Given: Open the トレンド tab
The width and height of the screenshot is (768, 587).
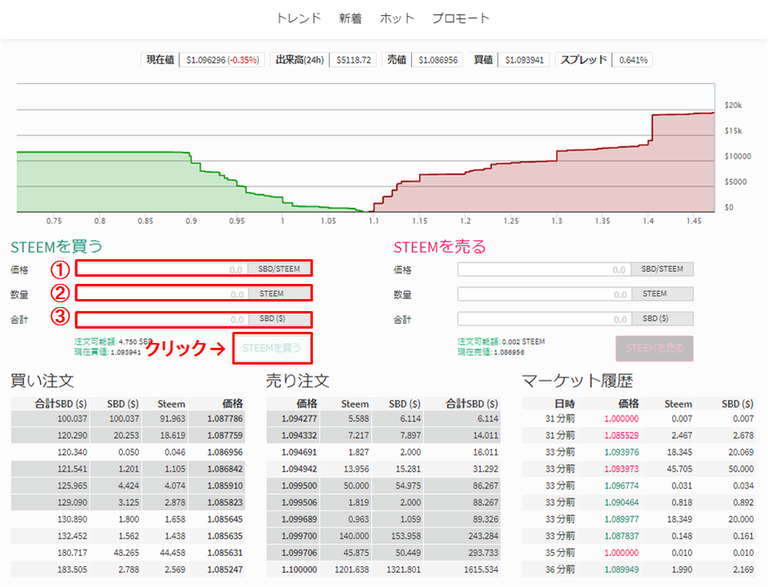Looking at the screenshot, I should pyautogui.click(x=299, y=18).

┄┄┄┄┄┄┄┄┄┄

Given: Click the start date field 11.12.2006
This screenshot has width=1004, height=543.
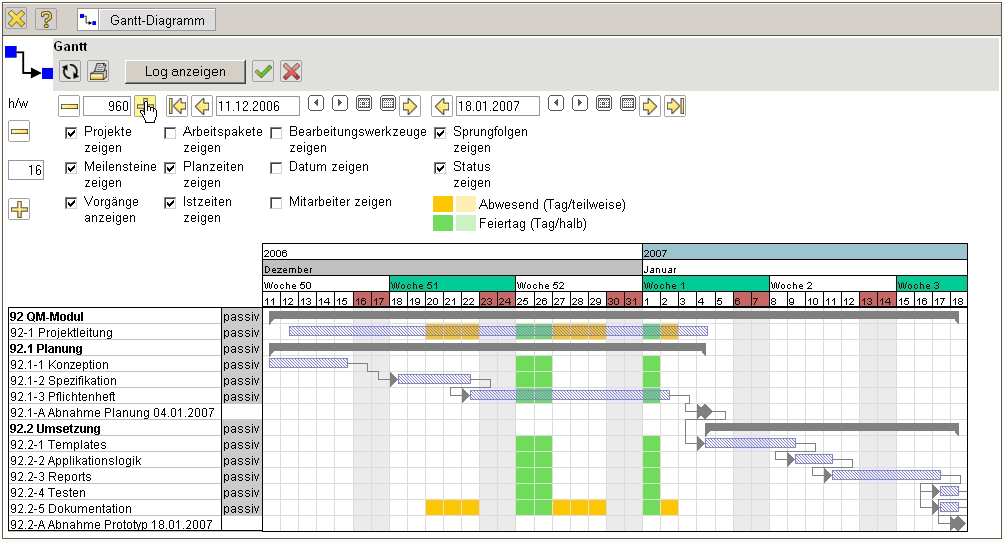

┄┄┄┄┄┄┄┄┄┄

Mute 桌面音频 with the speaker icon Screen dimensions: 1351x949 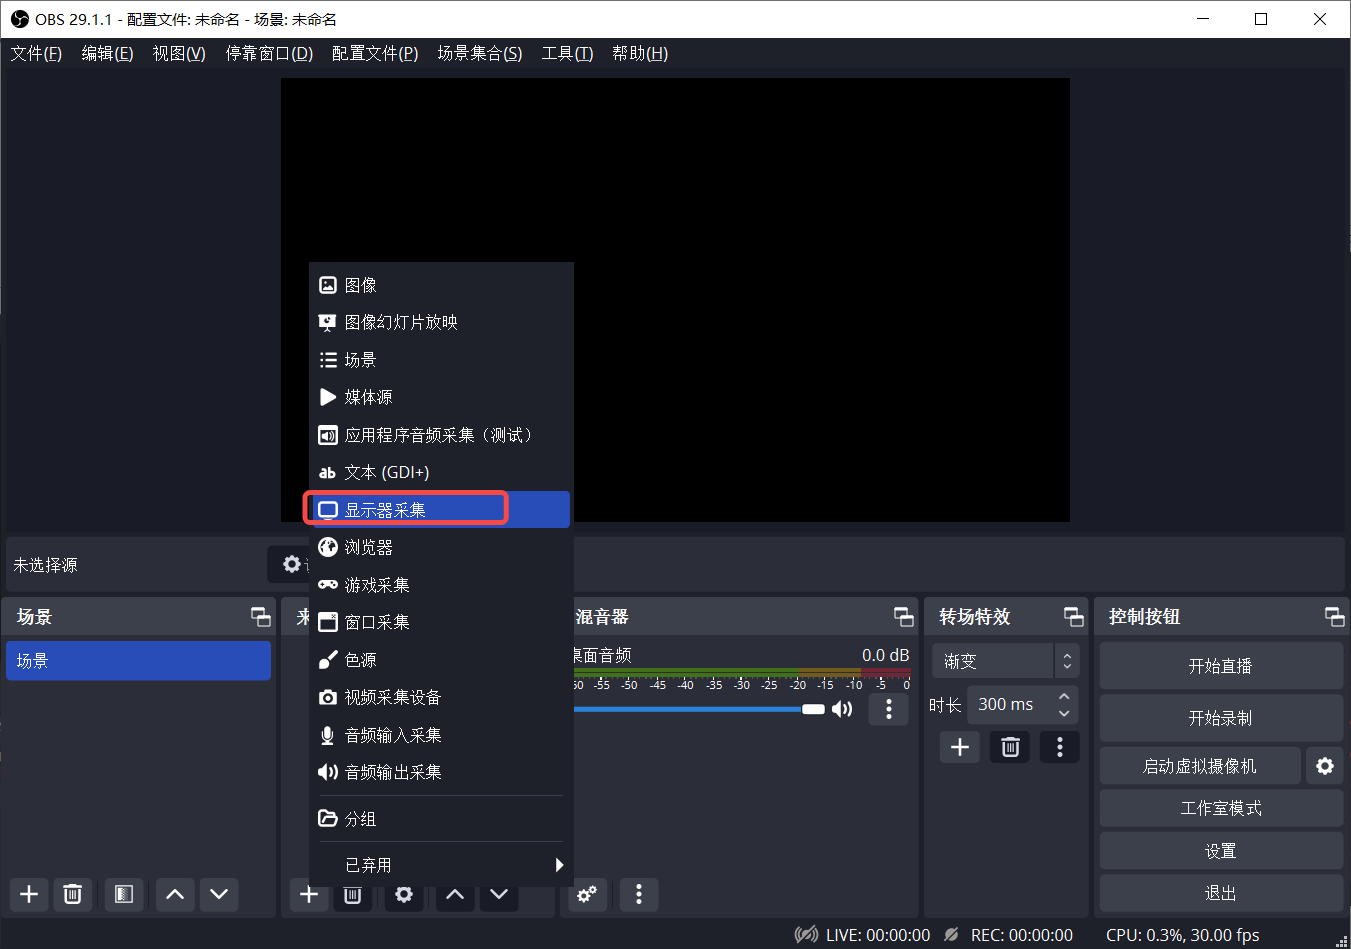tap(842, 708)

┄┄┄┄┄┄┄┄┄┄

◆ **What to work on**
Above are the entries. Quote exactly the lines from the one bearing "Given: Click the start date field 11.12.2006" through the one bearing "This screenshot has width=1004, height=543.".

◆ **Result of this exercise**
Given: Click the start date field 11.12.2006
This screenshot has width=1004, height=543.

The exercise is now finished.